The rocks that form the towering cliffs of Half Dome and spires of Tuolumne Meadows in Yosemite National Park are part of a giant body of granitic rocks called the Tuolumne Intrusive Suite (TIS). Previous research has found that the TIS magmas crystallized slowly beneath the surface over ~10 million years. These magmas increased in silica and decreased in age toward the center of the body. This project will test two competing models that describe the emplacement of the TIS in the upper crust. The first model suggests that the TIS formed by sequential emplacement of 3?5 large batches of magma that were physically mixed and chemically modified in the upper crust. A second model suggests that the TIS formed via emplacement of numerous smaller batches of magma that were chemically modified in the lower crust and did not mix in the upper crust. Resolution between these models has implications for how granitic bodies form in mountains like the Sierra Nevada. This project will also support undergraduate student research projects. Results of this work will also be shared in field trip guides to help Interpretive Rangers at Yosemite National Park communicate the geologic history of the TIS with park visitors.

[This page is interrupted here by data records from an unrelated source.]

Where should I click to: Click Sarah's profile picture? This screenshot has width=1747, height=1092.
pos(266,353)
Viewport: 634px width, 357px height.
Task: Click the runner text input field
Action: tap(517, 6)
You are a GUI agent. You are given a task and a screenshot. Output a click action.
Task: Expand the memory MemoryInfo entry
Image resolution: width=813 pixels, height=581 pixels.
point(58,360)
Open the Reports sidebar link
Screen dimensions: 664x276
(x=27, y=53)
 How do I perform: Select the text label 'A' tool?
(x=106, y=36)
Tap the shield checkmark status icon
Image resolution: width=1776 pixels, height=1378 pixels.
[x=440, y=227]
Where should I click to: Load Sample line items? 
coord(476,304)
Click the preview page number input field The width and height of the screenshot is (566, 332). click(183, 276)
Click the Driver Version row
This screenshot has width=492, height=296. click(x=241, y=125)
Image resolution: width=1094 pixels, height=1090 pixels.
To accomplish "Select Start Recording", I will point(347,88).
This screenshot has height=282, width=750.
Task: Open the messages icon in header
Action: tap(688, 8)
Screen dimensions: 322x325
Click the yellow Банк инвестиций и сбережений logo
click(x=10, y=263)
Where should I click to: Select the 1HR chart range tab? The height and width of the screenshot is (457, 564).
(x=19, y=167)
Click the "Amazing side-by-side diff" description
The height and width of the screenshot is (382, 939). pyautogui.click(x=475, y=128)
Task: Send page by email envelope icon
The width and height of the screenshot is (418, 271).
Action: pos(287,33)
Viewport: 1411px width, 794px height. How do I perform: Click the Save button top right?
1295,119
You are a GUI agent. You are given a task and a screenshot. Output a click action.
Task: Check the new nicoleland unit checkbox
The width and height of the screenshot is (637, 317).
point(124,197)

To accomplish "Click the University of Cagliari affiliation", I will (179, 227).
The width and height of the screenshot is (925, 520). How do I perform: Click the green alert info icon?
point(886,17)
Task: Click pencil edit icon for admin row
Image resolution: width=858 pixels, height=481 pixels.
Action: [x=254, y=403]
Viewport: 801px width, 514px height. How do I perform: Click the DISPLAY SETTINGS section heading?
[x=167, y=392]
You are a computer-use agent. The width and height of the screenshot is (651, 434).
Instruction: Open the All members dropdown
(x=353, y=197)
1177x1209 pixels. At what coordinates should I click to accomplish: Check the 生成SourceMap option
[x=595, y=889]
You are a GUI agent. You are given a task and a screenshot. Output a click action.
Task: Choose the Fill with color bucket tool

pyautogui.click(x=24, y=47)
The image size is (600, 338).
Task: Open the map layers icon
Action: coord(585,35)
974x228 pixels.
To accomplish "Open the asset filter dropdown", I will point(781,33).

To test models for the emplacement of Tuolumne Intrusive Suite (TIS) magmas, this project builds upon preliminary geochronologic and geochemical results from zircon crystals extracted from modern stream sands. These analyses characterize the zircon geochemistry from each of the TIS units, yield evidence for the presence of older TIS zircon in younger TIS units and identify a change in zircon geochemistry between early and late TIS units. This work highlights the ability of zircons to track the magmatic evolution of granitic bodies, and provides a framework for this project which will investigate three first-order questions. 1) What is the volume of inherited zircon in the younger, interior portions of the TIS, and how does the volume of inherited zircon vary spatially? 2) What is the volume of inherited material in layered granitic rocks, and how do they form? 3) How does zircon geochemistry vary at the scale of individual crystals? To address these questions, this project will make new geochronologic and geochemical analyses of zircon extracted from granitic rocks collected across the TIS. Cumulatively, this line of questioning will place new constraints on the models for TIS magma emplacement. The first two questions will define the degree of physical and chemical mixing of TIS magmas in the upper crust, and thus constrain the relative size of individual TIS magma batches. The third question will help characterize the processes that created chemical differences in early and late TIS units, and thus place new constraints on the lower crust versus upper crustal location of TIS magma differentiation. Beyond these immediate scientific impacts, this project will prepare students for careers in the geosciences by supporting multiple undergraduate research projects. Results of this work will also be shared with Yosemite National Park staff on field trips developed to help Interpretive Rangers communicate the significance of the scientific debate around the TIS with park visitors.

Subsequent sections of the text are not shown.